Anyway, T is odd, so we end up in this code:
/* If we have an odd number, add or subtract one. */
if ((t & 1) != 0)
{
unsigned HOST_WIDE_INT w;
for (w = 1; (w & t) != 0; w <<= 1)
;
if (w > 2
/* Reject the case where t is 3.
Thus we prefer addition in that case. */
&& t != 3)
{
/* T ends with ...111. Multiply by (T + 1) and subtract 1. */
[ ... ]
else
{
/* T ends with ...01 or ...011. Multiply by (T - 1) and add 1. */
[ ... ]
Interestingly enough we end up in the else clause even though the value -1
doesn't have any zeros. This is because W will have the value zero at loop
exit if T == -1.
This may be the root of the problem, then again it may not. I don't know this
code well enough to be sure either way.
If we force -1 to be handled by the first if clause (...111.), then we get
the right result, with a better alg and only 7 calls to synth_mult.
Tege -- thoughts?
* expmed.c (synth_mult): The value -1, has no zeros, so it can
never have the form ...011.
Index: expmed.c
===================================================================
RCS file: /egcs/carton/cvsfiles/egcs/./gcc/expmed.c,v
retrieving revision 1.9
diff -c -3 -p -r1.9 expmed.c
*** expmed.c 1998/03/20 14:57:57 1.9
--- expmed.c 1998/03/27 23:06:19
*************** synth_mult (alg_out, t, cost_limit)
*** 1992,2001 ****
for (w = 1; (w & t) != 0; w <<= 1)
;
! if (w > 2
! /* Reject the case where t is 3.
! Thus we prefer addition in that case. */
! && t != 3)
{
/* T ends with ...111. Multiply by (T + 1) and subtract 1. */
--- 1992,2007 ----
for (w = 1; (w & t) != 0; w <<= 1)
;
! /* If T was -1, then W will be zero after the loop.
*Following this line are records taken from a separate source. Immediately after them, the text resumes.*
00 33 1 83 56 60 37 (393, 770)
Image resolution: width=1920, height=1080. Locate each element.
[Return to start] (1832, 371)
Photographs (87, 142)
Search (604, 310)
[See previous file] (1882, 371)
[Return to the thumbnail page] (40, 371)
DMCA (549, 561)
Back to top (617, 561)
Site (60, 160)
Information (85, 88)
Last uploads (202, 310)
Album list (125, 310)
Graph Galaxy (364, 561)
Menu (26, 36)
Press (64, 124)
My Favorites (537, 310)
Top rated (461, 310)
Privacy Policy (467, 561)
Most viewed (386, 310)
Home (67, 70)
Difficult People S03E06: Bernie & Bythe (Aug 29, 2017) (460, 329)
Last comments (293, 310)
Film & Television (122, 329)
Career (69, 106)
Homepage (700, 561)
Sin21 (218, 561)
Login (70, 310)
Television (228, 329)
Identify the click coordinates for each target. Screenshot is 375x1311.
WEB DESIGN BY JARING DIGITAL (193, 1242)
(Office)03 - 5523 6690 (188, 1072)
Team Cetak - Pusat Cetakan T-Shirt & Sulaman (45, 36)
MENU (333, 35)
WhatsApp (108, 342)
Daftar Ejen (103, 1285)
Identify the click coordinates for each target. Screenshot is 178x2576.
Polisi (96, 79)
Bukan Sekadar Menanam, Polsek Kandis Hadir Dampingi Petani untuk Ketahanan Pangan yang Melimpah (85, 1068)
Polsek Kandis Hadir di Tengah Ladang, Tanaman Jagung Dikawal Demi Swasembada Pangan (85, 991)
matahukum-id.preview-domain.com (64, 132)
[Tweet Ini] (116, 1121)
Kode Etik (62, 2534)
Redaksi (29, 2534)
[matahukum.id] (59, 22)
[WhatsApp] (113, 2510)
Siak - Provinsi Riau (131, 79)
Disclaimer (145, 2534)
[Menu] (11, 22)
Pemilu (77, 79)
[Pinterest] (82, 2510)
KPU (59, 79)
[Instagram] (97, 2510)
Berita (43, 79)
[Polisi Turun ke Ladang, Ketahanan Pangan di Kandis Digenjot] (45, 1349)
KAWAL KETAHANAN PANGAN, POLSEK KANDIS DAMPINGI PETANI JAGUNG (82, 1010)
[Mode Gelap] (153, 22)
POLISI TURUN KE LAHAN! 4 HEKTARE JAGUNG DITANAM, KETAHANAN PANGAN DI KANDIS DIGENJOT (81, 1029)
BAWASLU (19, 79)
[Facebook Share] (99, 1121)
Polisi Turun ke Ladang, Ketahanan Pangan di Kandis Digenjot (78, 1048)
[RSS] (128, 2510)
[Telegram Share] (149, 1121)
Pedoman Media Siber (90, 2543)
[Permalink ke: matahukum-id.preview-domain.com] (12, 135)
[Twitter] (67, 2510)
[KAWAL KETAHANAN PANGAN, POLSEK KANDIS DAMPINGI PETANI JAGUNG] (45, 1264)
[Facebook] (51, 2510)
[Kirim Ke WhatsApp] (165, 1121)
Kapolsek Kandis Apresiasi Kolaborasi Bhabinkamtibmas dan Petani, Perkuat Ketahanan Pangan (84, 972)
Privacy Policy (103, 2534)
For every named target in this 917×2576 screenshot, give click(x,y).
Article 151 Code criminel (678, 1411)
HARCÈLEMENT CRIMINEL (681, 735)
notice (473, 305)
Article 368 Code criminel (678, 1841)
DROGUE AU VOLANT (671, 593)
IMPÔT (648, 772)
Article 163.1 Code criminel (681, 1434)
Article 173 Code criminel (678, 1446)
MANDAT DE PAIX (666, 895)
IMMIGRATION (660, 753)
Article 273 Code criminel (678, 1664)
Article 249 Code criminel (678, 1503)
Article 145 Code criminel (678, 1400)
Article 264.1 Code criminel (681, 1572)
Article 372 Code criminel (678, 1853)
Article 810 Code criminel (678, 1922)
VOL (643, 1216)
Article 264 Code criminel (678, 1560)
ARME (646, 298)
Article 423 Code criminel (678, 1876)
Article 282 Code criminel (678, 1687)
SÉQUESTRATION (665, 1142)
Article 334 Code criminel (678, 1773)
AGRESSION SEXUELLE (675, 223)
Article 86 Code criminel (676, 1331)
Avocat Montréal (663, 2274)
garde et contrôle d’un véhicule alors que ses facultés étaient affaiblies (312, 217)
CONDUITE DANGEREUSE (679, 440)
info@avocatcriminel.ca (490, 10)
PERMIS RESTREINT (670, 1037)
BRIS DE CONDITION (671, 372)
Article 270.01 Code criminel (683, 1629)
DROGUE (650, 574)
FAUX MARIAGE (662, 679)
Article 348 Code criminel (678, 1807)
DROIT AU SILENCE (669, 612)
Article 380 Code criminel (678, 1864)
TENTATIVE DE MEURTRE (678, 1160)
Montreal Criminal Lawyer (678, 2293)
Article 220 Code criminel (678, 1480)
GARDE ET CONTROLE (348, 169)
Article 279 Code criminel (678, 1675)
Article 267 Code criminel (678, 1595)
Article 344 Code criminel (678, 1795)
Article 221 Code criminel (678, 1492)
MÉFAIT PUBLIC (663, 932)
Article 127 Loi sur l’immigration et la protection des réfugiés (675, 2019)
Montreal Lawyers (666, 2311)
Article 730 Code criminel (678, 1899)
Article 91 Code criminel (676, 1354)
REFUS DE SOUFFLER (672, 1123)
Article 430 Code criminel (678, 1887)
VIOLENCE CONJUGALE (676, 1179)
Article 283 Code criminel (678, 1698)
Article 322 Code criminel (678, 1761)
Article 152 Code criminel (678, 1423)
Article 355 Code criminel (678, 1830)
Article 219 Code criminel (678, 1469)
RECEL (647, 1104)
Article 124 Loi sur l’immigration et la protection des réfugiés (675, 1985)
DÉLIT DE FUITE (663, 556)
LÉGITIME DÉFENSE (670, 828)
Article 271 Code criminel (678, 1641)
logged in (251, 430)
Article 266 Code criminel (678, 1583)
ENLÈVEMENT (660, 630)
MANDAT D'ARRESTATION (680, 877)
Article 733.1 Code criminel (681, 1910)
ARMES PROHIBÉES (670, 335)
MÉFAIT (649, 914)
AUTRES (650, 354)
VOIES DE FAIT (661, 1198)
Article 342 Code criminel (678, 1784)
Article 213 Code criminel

This is another
! case where T ends with ...111. Handling this with (T + 1) and
! subtract 1 produces slightly better code and results in algorithm
! selection much faster than treating it like the ...0111 case
! below. */
! if (w == 0
! || (w > 2
! /* Reject the case where t is 3.
! Thus we prefer addition in that case. */
! && t != 3))
{
/* T ends with ...111. Multiply by (T + 1) and subtract 1. */